Make note of the custom action ARN. You use the ARN when you deploy the CloudFormation template.

Step 2: Deploy the solution

In this step, you will deploy the AWS CloudFormation template that creates the EventBridge rule and AWS Lambda function.
  1. Navigate to the generative AI security hub summary GitHub and download the template.
  2. Follow the steps for creating a stack in the AWS CloudFormation user guide.
    • For pCustomActionARN parameter, enter the ARN from step 1.

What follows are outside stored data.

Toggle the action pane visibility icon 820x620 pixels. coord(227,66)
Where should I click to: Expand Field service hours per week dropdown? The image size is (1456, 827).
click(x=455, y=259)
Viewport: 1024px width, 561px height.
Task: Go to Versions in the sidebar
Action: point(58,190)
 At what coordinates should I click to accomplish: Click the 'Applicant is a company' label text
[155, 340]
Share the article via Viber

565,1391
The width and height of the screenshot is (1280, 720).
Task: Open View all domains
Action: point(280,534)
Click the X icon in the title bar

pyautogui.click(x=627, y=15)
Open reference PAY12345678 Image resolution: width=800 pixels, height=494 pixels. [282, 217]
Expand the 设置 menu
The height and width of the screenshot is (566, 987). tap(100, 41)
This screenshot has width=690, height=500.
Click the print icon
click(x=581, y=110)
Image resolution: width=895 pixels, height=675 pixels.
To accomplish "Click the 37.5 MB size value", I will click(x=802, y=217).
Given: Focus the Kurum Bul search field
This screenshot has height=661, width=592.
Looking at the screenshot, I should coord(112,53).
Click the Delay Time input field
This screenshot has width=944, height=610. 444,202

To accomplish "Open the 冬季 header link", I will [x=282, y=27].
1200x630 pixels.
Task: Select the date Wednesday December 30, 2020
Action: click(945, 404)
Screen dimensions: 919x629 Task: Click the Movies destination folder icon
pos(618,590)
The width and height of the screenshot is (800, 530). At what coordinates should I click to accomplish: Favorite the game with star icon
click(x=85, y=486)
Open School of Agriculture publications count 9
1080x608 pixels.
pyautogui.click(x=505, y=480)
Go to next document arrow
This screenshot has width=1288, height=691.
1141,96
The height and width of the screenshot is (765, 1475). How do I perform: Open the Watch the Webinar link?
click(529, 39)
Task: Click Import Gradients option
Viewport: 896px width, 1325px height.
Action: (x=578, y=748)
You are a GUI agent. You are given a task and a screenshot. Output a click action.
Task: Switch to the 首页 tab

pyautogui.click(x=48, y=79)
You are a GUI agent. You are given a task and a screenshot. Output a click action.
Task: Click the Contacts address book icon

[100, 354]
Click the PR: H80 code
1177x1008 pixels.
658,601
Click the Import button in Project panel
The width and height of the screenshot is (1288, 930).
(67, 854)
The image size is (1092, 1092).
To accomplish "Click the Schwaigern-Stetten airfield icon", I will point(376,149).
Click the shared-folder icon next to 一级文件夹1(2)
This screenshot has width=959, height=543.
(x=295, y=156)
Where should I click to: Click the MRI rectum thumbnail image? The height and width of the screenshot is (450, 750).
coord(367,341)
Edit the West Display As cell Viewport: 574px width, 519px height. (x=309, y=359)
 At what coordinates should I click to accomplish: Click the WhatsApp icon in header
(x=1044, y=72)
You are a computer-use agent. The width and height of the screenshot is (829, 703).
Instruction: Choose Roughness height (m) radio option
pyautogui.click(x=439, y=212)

Step 3: Generate summaries

In this step, you will test the solution and summarize a finding.
  1. Navigate to the Security Hub console.
  2. In the navigation pane, choose Findings.
  3. Select a finding you to summarize, and choose Actions, Summarize (Explain).
A finding selected in Security Hub with the action shown
4. The Lambda function is invoked and the finding is summarized. The Lambda function will update the finding. It may take a couple seconds to process and generate the summary. You view the result on the history tab.
History tab with the updated generative AI created summary

Step 4: (Optional) Update the prompt

In this step, you will learn how to update the prompt for different types of summaries depending on your audience.
  1. Navigate to the AWS Lambda console.
  2. Select the function you deployed in step 1. The function will contain the name fnCreateSummary.
  3. Update the variable system_prompt. The system prompt will change how the summarizes are created. To learn prompt engineering, visit the prompt engineering guidelines in the Amazon Bedrock user guide. The function will include the first 512 characters when updating the finding note.

Clean up

If you no longer need the solution you must remove the resources created to avoid costs.
  1. Navigate to the CloudFormation console.
  2. Select the stack you created in step 2.
  3. Choose Delete.
To remove access to the Claude 3 model.
  1. Navigate to the Amazon Bedrock console.
  2. Select Modify model access.
  3. Clear the box next to Claude 3 Sonnet.
  4. Choose Next.
  5. Choose Submit to save your changes.
If you enabled Security Hub, follow the instructions for disabling Security Hub in the AWS Security Hub user guide.

Conclusion

In this post, you learned that Security Hub is the centralized place for Security findings for AWS and Partner services. These findings contain information to help you take action and improve your security posture.
All security findings and updates to findings create EventBridge events. Custom actions are used to invoke a Lambda function, or other EventBridge targets. You learned how to use generative AI to summarize finding based on a custom action for different audiences. Customers that need summarize every finding must create an EventBridge rule that is invoked on each finding. The cost of the solution is based on the number of findings you summarize. Review Amazon Bedrock pricing for Claude 3 for pricing information.
The summaries in this blog are created by generative AI. Generative AI is non-deterministic and will make mistakes. You must test and determine if the results meet your security, compliance, and other organization polices. You must consider adding a note that the summary was generated by generative AI.
Security Hub has a 30-day trial for each AWS account in every Region. During the free trial, you get an estimate of your monthly bill. To enable Security Hub, follow the steps for enabling Security Hub in the AWS Security Hub user guide.
 

Any opinions in this post are those of the individual author and may not reflect the opinions of AWS.